Nevertheless, the early segregation of students according to the financial resources of their parents provides a possible explanation for why people in England are more concerned about inequality despite being aware of the lower intergenerational persistence of inequality. This concern might moreover imply stronger class identification as a consequence of segregation in school.

 

The Impact of Education Systems on Inequality

It must be noted that the distinct effect of education systems on inequality cannot be shown empirically without great difficulties. One cannot clearly isolate the effect of the education system from other factors such as national wealth, economic crises, social policy and economic systems. However, there are effects which one can observe and of which one can then infer the impact on inequality.


It has been discussed that stratification and standardisation have the largest impact on educational mobility. In turn, changes in the level of education are likely to have an impact on social mobility as a better education should increase one’s value to the labour market and thus improve one’s career prospects. When the likelihood of people earning more or less than their parents increases, inequality should decrease as people’s natural abilities only differ by a limited degree compared to the degree to which incomes can differ. Yet, more importantly, the existent inequality is expected to be fairer as one is given the opportunity to improve their own situation.


This article has also found that stronger segregation might lead to stronger concerns about inequality and stronger identification with social classes. Counterintuitively, this could mean that, so long as social mobility is not affected because access to higher education is independent of segregation, stronger segregation leads to lower inequality. This can be supported by the mechanisms explained by Meltzer and Richard that when a society has a stronger perception of inequality and is more concerned about it, more people vote for political candidates that support redistribution and thus redistribution should be more likely to take place (1981).


As with many policies, the success of a certain education system lies in the detail and how different factors interact with each other.
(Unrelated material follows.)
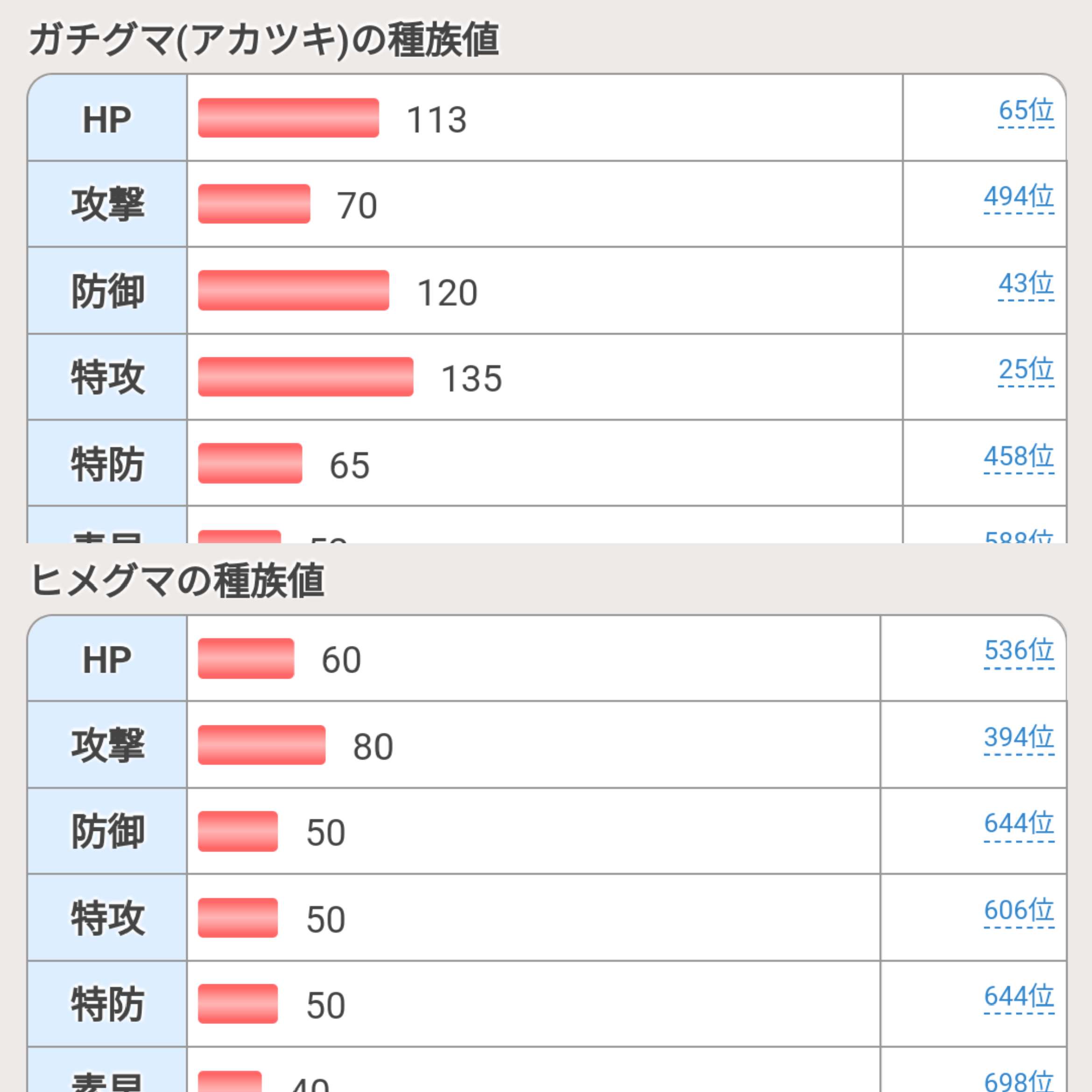Screen dimensions: 1092x1092
Task: Click the 606位 special attack rank link
Action: 1019,910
High levels of stratification are likely to exacerbate the effects of strong segregation and weak standardisation. On the other hand, when stratification is weak, high levels of segregation might strengthen concerns about inequality and lead to more equality and fairness-providing policies. Furthermore, the impact of standardisation seems to strongly depend on low levels of stratification to allow for any scope in efficiently sorting students according to their abilities.


It does thus not come as a surprise that in most countries people are discontent with their education system. It is easy to argue that it fails to fulfil its role to maximise the students’ potential as the success is conditional on various separate factors perfectly interacting with each other.